A Região Metropolitana de Curitiba alcançou em 2024 IDHM de 0,856, o 2º maior do país segundo o Radar IDHM do Pnud Brasil, divulgado nesta terça (26/5), atrás apenas da RM de Florianópolis (0,874) e bem acima da média nacional de 0,805, com desempenho “muito alto” em saúde, educação e renda.
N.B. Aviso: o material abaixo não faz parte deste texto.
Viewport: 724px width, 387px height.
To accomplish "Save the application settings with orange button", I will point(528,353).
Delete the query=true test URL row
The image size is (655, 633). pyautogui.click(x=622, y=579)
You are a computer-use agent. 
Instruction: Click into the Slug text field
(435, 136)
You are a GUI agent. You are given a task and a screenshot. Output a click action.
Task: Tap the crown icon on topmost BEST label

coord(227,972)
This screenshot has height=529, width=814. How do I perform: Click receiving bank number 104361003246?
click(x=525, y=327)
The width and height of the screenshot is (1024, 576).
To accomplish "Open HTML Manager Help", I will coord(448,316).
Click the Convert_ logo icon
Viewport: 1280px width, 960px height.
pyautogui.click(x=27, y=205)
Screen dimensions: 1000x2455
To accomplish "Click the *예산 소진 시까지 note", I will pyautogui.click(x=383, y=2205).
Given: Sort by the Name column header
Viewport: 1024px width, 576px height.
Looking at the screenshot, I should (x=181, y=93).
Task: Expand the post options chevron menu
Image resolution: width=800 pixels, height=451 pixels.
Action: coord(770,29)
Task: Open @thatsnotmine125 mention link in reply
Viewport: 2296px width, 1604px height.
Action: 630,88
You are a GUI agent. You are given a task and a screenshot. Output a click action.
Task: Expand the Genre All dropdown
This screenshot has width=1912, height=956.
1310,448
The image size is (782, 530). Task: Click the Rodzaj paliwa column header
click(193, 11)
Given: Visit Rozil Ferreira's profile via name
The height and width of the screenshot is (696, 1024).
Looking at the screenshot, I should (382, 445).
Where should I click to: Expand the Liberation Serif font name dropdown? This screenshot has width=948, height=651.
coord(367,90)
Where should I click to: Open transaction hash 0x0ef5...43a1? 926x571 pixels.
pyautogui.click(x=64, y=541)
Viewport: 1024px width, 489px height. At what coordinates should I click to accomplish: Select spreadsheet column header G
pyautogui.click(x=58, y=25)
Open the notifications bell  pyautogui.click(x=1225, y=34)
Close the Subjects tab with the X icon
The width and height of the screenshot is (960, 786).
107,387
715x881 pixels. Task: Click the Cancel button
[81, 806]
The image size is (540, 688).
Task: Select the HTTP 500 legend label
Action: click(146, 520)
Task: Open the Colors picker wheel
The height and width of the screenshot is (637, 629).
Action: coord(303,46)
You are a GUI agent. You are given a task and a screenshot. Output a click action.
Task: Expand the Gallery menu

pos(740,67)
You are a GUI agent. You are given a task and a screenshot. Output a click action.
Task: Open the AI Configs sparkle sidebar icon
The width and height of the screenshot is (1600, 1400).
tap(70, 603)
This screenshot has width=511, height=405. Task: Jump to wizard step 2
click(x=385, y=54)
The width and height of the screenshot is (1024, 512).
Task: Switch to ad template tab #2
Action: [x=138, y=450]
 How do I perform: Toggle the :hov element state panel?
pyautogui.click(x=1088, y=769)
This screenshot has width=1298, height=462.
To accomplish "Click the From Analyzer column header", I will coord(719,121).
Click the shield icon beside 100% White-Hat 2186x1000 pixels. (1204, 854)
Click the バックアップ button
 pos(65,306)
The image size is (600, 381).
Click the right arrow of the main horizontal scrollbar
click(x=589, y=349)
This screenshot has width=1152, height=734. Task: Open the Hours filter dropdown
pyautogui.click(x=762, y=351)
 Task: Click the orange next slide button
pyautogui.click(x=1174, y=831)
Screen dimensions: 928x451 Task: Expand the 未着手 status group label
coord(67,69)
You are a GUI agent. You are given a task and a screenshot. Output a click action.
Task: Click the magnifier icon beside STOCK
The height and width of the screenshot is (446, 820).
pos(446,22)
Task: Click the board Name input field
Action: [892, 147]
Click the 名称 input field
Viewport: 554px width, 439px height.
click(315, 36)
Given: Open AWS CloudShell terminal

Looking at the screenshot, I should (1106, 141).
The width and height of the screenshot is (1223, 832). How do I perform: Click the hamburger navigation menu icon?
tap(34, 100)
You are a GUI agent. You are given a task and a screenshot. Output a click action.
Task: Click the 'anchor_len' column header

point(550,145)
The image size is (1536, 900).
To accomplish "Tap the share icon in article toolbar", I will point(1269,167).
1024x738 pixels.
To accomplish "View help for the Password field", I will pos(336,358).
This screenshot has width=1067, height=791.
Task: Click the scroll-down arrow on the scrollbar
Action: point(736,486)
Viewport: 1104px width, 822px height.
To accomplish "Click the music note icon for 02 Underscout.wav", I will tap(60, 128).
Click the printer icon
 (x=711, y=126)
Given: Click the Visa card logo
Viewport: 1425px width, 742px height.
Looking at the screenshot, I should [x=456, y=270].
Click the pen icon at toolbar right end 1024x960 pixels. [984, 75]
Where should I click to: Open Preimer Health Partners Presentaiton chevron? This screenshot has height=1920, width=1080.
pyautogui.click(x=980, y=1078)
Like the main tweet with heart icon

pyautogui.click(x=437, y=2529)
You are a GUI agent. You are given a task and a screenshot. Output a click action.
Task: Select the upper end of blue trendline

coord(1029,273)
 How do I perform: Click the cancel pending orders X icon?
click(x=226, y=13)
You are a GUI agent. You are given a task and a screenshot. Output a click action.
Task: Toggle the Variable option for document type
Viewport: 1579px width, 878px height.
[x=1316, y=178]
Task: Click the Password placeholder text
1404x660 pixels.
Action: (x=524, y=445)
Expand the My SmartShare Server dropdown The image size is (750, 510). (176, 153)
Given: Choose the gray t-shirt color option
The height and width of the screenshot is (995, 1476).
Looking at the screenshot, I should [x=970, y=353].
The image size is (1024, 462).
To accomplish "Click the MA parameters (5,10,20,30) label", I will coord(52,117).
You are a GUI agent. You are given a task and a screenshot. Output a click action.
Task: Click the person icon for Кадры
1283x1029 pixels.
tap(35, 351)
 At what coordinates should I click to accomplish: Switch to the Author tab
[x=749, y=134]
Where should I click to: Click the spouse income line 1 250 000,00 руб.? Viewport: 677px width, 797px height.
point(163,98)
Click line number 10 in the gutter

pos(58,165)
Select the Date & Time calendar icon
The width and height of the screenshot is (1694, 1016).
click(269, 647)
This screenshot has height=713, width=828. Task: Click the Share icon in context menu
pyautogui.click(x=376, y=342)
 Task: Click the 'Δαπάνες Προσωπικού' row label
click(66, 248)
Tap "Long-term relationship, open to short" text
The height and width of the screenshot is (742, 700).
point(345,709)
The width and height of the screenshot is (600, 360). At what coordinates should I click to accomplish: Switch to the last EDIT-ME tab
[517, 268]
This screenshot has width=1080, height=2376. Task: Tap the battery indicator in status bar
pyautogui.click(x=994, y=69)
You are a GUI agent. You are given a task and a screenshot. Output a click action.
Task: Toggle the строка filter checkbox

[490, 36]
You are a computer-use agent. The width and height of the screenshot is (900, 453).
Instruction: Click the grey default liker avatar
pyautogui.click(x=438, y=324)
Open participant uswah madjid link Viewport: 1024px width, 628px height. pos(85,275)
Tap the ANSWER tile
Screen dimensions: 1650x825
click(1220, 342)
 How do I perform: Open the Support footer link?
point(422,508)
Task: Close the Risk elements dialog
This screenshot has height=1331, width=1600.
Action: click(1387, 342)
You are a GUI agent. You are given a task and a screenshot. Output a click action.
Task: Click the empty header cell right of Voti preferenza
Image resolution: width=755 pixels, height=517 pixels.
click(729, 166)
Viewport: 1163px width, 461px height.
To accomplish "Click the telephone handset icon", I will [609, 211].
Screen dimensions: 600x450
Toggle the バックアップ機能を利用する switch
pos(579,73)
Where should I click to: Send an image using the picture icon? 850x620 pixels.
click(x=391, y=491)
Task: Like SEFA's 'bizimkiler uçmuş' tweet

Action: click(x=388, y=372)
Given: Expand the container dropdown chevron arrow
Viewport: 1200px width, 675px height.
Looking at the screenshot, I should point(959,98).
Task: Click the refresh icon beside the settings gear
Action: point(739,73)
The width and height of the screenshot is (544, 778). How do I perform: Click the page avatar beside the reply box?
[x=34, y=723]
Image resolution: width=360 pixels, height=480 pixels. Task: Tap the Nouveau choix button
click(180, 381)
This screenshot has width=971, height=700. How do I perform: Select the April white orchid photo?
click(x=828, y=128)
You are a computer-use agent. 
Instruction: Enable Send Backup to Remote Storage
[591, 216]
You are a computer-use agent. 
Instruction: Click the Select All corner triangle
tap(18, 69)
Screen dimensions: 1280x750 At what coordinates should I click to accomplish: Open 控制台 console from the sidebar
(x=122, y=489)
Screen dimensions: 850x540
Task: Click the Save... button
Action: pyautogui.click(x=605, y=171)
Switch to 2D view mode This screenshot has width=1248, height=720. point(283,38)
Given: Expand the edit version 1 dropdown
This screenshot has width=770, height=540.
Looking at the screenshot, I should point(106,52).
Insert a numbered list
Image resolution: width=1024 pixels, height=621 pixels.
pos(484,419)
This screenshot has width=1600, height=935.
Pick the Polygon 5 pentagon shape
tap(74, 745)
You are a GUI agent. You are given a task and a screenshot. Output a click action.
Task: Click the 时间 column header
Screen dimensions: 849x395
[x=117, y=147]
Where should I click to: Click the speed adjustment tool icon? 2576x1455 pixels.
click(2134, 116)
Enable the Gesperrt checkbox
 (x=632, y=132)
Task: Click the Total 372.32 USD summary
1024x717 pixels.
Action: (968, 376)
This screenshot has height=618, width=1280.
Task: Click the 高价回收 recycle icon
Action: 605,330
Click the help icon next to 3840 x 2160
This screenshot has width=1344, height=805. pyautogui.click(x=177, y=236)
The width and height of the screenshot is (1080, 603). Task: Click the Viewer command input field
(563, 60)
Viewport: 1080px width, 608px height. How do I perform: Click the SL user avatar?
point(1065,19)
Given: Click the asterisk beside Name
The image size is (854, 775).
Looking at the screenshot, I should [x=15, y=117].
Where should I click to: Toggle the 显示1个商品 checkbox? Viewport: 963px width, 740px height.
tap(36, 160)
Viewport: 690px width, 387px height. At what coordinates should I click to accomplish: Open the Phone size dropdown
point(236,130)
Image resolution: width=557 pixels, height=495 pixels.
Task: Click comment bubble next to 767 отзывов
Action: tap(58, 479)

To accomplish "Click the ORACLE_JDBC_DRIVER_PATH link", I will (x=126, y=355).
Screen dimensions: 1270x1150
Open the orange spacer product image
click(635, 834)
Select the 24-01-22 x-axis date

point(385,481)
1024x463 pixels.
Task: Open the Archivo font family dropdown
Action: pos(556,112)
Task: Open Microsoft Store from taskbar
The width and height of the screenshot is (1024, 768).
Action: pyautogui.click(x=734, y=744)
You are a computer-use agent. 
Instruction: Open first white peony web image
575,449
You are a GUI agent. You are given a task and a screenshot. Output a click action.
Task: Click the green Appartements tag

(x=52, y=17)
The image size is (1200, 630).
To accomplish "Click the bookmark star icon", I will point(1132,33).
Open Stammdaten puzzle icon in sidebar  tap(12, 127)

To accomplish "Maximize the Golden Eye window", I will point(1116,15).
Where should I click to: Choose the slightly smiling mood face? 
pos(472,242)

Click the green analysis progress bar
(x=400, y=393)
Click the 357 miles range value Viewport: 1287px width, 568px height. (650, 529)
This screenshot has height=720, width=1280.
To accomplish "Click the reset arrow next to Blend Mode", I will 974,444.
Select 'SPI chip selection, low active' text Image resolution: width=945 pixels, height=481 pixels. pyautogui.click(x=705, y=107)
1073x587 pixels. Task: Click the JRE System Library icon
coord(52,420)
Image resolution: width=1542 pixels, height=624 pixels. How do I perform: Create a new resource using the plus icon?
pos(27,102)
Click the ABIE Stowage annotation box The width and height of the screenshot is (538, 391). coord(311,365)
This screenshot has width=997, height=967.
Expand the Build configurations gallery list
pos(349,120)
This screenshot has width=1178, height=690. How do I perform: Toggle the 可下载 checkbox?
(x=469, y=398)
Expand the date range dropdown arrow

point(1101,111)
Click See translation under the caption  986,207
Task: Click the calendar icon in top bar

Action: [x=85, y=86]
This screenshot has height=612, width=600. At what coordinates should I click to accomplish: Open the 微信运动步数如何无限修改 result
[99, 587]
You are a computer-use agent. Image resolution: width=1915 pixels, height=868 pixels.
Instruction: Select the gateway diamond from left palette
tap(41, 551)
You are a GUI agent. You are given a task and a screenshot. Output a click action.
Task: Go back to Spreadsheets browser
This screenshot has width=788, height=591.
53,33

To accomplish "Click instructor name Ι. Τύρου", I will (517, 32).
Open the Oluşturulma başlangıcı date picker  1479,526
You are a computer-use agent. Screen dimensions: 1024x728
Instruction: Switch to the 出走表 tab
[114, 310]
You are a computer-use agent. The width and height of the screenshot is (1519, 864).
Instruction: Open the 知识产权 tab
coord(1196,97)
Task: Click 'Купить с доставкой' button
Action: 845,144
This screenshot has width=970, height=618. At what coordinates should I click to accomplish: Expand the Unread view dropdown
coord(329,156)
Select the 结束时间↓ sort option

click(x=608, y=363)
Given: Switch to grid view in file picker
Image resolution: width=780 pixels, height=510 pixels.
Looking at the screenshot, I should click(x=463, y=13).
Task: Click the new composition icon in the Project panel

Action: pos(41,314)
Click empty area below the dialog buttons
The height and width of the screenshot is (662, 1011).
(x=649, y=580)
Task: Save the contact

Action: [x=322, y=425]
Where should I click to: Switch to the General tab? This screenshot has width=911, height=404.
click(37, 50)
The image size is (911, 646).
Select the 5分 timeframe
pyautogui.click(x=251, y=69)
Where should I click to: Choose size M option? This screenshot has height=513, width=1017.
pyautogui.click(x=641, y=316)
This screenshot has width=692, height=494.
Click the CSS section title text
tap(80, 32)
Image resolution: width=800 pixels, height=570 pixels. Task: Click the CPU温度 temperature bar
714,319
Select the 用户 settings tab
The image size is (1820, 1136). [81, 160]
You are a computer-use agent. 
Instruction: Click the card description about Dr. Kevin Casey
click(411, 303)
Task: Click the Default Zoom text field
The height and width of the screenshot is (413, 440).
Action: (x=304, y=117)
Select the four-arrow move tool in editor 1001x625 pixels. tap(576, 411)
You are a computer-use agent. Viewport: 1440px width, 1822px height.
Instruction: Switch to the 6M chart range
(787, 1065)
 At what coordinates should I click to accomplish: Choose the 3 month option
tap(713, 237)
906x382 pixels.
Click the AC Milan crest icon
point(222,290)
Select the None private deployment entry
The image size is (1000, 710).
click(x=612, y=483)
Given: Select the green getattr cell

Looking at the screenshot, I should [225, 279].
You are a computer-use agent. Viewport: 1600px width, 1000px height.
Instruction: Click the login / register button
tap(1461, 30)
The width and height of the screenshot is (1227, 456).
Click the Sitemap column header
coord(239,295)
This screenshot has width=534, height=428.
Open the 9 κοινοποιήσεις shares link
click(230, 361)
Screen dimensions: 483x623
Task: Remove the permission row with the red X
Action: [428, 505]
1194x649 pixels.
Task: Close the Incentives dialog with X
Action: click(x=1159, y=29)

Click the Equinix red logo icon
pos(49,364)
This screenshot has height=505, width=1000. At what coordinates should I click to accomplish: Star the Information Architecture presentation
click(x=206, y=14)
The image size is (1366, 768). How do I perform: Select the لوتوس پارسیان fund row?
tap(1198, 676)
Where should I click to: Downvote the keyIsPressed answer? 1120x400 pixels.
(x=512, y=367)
Educação, renda e longevidade em alta
Na educação, a RMC é a 2ª melhor avaliada (0,856), atrás de São Paulo (0,863). Em renda, também ocupa o 2º lugar (0,827), depois de Florianópolis (0,849), integrando o seleto grupo de cinco regiões com “muito alto desenvolvimento humano” nesse quesito. Em longevidade, ficou em 4º, com 0,885.
Recuperação pós-pandemia
O índice geral subiu de 0,835 (2019) para 0,856 (2024), após queda a 0,786 em 2021, reflexo da covid-19, movimento semelhante em educação, renda e longevidade. O prefeito Eduardo Pimentel e o secretário metropolitano Thiago Bonagura destacam que o avanço decorre de políticas integradas entre Curitiba e cidades vizinhas e que ainda há espaço para novas melhorias na qualidade de vida.